---------- DATA ENTRIES
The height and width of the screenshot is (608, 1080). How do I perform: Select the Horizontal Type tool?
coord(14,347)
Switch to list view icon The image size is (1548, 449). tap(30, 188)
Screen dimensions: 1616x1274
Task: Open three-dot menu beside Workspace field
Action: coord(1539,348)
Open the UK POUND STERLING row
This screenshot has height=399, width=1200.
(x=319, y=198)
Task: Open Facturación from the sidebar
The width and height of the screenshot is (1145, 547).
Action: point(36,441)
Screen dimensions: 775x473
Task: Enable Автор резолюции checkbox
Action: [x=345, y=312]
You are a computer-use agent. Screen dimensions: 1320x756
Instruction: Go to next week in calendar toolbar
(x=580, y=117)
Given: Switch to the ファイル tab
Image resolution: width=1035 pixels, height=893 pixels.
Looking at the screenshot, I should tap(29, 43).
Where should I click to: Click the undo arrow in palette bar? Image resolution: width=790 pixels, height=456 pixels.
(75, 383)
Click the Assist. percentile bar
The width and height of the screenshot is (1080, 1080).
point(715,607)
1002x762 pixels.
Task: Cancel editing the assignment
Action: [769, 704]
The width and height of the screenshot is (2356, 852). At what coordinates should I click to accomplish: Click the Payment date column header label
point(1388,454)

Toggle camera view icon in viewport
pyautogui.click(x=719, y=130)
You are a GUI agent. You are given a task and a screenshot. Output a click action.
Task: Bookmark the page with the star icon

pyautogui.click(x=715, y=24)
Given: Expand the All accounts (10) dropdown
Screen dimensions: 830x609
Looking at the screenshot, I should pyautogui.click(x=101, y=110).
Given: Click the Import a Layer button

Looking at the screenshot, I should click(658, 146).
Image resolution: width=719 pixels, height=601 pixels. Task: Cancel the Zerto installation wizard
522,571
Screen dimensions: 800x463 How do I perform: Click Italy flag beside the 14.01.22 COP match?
--------------------
- [EXERCISE GOAL] Copy the material word for word, starting with the line that contains "Given: Expand the All accounts (10) dropdown" and going on through the end of the material.

- [PROBLEM SOLUTION]
Given: Expand the All accounts (10) dropdown
Screen dimensions: 830x609
Looking at the screenshot, I should pyautogui.click(x=101, y=110).
Given: Click the Import a Layer button

Looking at the screenshot, I should click(658, 146).
Image resolution: width=719 pixels, height=601 pixels. Task: Cancel the Zerto installation wizard
522,571
Screen dimensions: 800x463 How do I perform: Click Italy flag beside the 14.01.22 COP match?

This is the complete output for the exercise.